-- begin Source --
Building Armenian Sentiment Analysis Tools using mBERT and Neural Networks

Ciaran Beckford, Newman Cheng, Selena Huang, Lingsi Kong

Introduction

When applying our models to social media posts about the Nagorno-Karabakh conflict specifically, we found out that there was a generally negative sentiment. This is not surprising as conflicts and wars naturally revolve around negative times regardless of which side is portraying it. In a way, we treated this verification of sentiment as a form of evaluation since we could compare this with Bhattacharjee’s work where he analyzed sentiment of English Tweets about the same conflict. As discussed, our work displayed negative sentiment regarding the conflict, just like Bhattacharjee’s, signifying that our model was performing to a reasonably acceptable standard.

The complexities in expanding digital support, not limited to natural language processing alone, for low-resource languages has long been a challenge. Low-resource languages not only face social challenges from the lack of extensive investments in development but also technological barriers from scientists focusing on trending topics. Today, we introduce a framework for building Armenian sentiment analysis tools such that Armenian can continue to move up the digital vitality scale. Our intention was to build Armenian sentiment analysis tools which we could use to conduct research on Armenian social media posts regarding the 2020 Nagorno-Karabakh conflict. We wanted to understand the collective emotions of Armenians regarding this conflict, and see whether sentiment would differ when analyzed in another language such as English. Furthermore, an important question we wanted to answer was which type of machine learning framework would be best suited for conducting sentiment analysis in Armenian.

Sentiment Analysis Models

We chose to implement two different approaches for constructing Armenian sentiment analysis tools. The first approach we chose took inspiration from Galeshchuk et al’s work where they translated the target language, Armenian in our case, to English before obtaining word embeddings. Our second approach follows similarly with the idea of using word embeddings, but we obtained Armenian word embeddings using multilingual-BERT rather than English. At a high level, the intuition behind the two models is the same, but loss in translation between any two languages can affect NLP tool quality. As such, we drew a comparison of these two approaches by constructing both models to contrast results. However, the main challenge before we were able to train either approach was the obstacle of data. As with many other low-resource languages, it is hard to find pre-existing open-source datasets that can be readily used for NLP research. For sentiment analysis, we needed sentences labeled with sentiment scores denoting whether the reference is positive, negative, or neutral in nature. Without such labeled data and enough quantity, it is virtually impossible to train sentiment analysis models.
-- end Source --
_Required work:_ How would you render this sentence from the Armenian sentiment analysis text in Spanish: "We chose to implement two different approaches for constructing Armenian sentiment analysis tools."? Nothing here needs the lines that come after this text.
-- begin Record set --
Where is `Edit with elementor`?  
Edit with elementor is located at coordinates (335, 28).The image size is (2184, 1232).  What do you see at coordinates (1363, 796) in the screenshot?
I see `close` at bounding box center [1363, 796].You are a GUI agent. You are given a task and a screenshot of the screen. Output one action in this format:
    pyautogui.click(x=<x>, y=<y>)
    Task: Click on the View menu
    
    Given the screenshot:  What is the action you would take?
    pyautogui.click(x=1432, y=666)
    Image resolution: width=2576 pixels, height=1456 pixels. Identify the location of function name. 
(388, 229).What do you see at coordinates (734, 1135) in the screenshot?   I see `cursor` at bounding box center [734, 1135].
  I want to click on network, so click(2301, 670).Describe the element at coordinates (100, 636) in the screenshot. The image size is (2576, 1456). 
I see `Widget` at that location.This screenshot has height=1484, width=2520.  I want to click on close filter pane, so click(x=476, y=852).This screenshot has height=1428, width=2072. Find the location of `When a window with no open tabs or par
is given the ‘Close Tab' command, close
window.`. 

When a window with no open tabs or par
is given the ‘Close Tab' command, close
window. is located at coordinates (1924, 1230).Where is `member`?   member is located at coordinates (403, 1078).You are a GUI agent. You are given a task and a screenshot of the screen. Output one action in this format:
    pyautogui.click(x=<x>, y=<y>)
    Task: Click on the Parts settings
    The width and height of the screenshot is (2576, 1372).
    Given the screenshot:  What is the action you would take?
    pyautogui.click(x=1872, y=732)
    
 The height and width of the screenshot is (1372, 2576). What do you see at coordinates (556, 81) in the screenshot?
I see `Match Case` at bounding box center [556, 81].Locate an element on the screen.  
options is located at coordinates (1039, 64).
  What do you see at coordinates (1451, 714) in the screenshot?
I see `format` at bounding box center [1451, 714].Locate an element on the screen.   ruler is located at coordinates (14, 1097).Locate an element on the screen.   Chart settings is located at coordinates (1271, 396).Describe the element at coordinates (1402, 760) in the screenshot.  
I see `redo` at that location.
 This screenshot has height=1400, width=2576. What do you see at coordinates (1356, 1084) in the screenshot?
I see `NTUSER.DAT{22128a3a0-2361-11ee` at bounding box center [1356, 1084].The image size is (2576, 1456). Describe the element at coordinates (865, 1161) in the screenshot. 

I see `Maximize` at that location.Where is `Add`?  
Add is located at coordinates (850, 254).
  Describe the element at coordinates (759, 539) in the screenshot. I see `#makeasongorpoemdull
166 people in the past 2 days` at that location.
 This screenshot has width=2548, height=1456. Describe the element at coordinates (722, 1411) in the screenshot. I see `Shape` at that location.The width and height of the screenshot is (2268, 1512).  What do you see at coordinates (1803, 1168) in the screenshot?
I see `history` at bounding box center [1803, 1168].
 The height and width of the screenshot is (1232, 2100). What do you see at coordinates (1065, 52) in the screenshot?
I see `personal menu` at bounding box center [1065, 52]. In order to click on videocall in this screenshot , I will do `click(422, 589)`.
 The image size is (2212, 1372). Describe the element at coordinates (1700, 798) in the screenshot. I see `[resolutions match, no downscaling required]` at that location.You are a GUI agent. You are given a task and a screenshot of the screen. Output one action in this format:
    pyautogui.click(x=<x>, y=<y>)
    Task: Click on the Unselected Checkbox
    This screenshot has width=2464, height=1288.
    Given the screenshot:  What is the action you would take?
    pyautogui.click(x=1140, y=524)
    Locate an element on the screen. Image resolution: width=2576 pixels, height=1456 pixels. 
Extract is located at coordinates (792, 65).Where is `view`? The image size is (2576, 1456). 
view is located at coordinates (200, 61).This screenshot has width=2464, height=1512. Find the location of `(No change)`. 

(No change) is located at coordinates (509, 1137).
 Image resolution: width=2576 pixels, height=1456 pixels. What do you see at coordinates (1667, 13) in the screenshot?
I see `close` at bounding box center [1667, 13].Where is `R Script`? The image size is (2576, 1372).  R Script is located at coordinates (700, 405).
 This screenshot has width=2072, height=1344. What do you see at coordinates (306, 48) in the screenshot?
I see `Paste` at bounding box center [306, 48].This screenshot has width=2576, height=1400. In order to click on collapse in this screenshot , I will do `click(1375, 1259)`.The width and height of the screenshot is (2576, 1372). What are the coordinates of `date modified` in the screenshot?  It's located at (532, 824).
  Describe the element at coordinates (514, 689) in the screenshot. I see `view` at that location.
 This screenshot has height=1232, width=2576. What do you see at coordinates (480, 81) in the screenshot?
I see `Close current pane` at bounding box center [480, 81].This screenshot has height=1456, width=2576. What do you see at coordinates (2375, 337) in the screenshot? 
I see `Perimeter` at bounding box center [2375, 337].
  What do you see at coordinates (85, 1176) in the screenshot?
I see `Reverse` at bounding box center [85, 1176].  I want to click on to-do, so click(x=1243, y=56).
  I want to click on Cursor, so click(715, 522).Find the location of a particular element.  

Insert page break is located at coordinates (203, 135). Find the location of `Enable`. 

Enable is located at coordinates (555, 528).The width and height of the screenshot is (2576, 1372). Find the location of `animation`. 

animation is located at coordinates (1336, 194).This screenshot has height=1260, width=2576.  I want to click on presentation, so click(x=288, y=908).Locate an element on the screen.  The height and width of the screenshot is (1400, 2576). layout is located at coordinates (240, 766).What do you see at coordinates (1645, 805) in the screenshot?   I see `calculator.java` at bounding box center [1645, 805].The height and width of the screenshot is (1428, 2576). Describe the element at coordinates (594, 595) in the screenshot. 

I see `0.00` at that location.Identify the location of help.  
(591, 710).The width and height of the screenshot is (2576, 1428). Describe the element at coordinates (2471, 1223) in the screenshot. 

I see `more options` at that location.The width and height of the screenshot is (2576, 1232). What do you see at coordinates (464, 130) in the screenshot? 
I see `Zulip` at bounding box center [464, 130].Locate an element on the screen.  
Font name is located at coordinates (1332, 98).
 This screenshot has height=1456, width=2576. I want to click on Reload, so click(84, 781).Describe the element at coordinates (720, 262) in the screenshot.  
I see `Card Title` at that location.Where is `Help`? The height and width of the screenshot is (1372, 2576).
-- end Record set --
_Response to the exercise:_ Elegimos implementar dos enfoques diferentes para construir herramientas de análisis de sentimiento en armenio.